Acquisitions of voting securities or assets valued over $101 million (the current threshold) generally require a pre-merger filing and regulatory approval unless an exemption applies. The HSR Act captures more than just M&A deals that transfer control. For example, preferred stock financings and other minority stock acquisitions as well as exclusive patent license transfers that exceed the $101 million threshold can be reportable. On top of that, the HSR Act includes a list of exemptions. Parties don’t have to report exempt deals.
Common exemptions, in a simplified nutshell, include:
Passive investor exemption: applies to acquisitions of up to 10% of a company’s equity made for investment purposes only and not to steer basic business decisions. To qualify, parties cannot be competitors, serve on each other’s boards, propose corporate actions requiring shareholder approval, etc.
Pro rata exemption: applies where existing investors exercise their pro rata rights in a subsequent funding round to maintain rather than increase their share of the company.
“Size of person” threshold not met: applies to transactions under around $400 million when the target has assets and sales below certain thresholds.
Unlike minority acquisitions of corporate stock, minority acquisitions of non-corporate entities (such as LPs and LLCs) are not reportable, regardless of value. Investments in non-corporate entities become reportable only when the deal gives the investor a right to 50% or more of profits or assets upon dissolution.

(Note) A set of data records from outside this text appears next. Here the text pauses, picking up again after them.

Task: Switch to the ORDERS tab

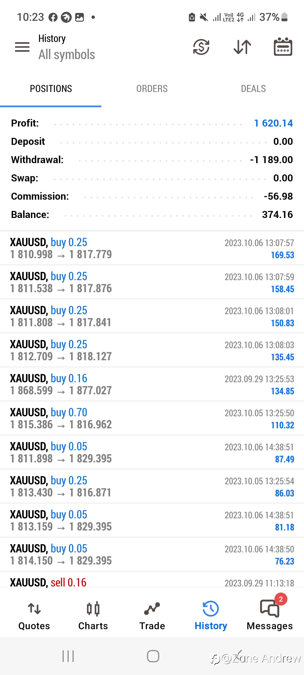Action: pos(152,89)
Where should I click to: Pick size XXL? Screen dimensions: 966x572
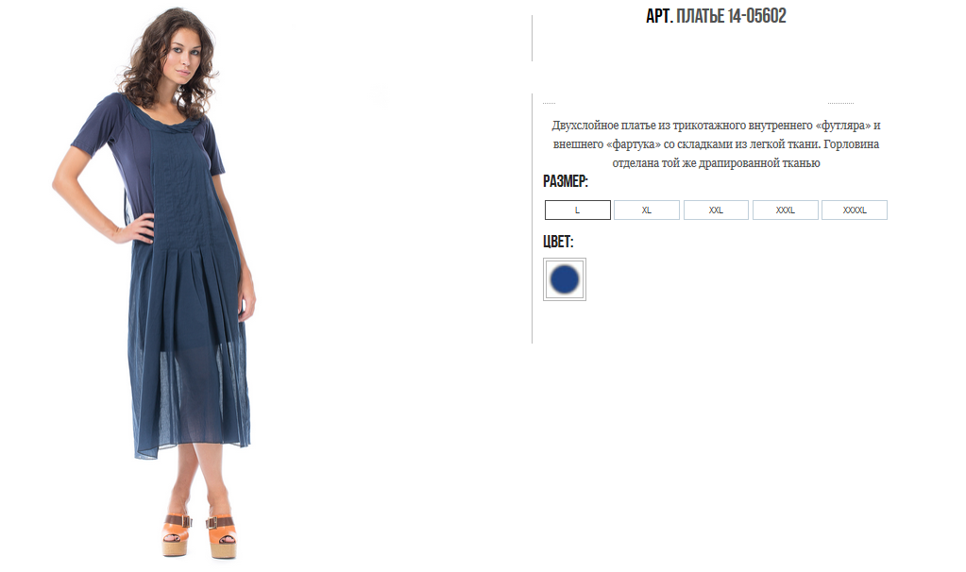716,210
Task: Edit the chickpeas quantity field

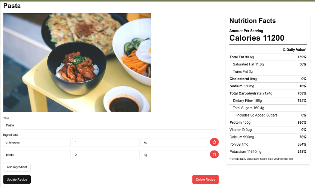Action: [106, 143]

Application of antitrust rules to Microsoft’s investment in OpenAI
If OpenAI were a corporation with voting securities and shareholders, then Microsoft’s $10 billion investment would almost certainly trigger a filing to the antitrust agencies, along with a $2.25 million filing fee. The investment would be a minority stock investment that exceeds the reporting thresholds. An exemption would be unlikely to apply. Microsoft would have too big a stake and be too entwined in joint product development to qualify as a passive investor. Plus, OpenAI’s technology likely competes to some extent with Microsoft’s own AI models. The pro rata investor exemption is also unlikely to apply given the funding amounts and valuations of the expected deal compared to the 2019 deal.

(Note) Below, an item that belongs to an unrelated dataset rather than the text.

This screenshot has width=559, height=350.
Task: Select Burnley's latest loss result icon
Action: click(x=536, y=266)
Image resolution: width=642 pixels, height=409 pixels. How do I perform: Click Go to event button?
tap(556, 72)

However, OpenAI is not a for-profit corporation. So, the minority stock investment analysis does not apply. OpenAI consists of a nonprofit parent that governs several LP and LLC subsidiaries. In 2019, four months before we heard about Microsoft’s first investment, OpenAI created OpenAI LP, the entity that Microsoft later invested in. In the expected deal, Microsoft will likely invest in an OpenAI LP or LLC subsidiary again. After all, the nonprofit parent cannot distribute profits to investors. Thus, the HSR rule for non-corporate interests will apply: for the deal to be reportable, it must give Microsoft the right to 50% or more of OpenAI’s profits. The expected deal gives 49%.
Take-aways
Of course, any deal by Microsoft—reportable or not—will attract antitrust regulators in droves. The DOJ and FTC can and do investigate and challenge deals (and other conduct) outside the HSR filing process.

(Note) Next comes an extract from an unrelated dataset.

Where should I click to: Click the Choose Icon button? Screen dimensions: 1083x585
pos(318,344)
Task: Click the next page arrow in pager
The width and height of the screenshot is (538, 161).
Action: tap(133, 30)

But I wonder if we’ll see more deal structures like this, which can save parties from a long, costly process and reduce the odds of antitrust scrutiny—or if the HSR rules will soon change to cover this apparent loophole.
Is Lina Khan and the DOJ aware of this? I thought of this exactly. Microsoft is buying OpenAI. Even the way they are doing it is clever. The announce a $10 billion dollar investment and yet its not cash. Its computer time which they get to account for as revenue for Azure thus raising their standing compared to AWS.
I think the DOJ really needs to up the number of workers they have dedicated to antitrust investigation. The big tech companies continue to buy the upstarts that can challenge them.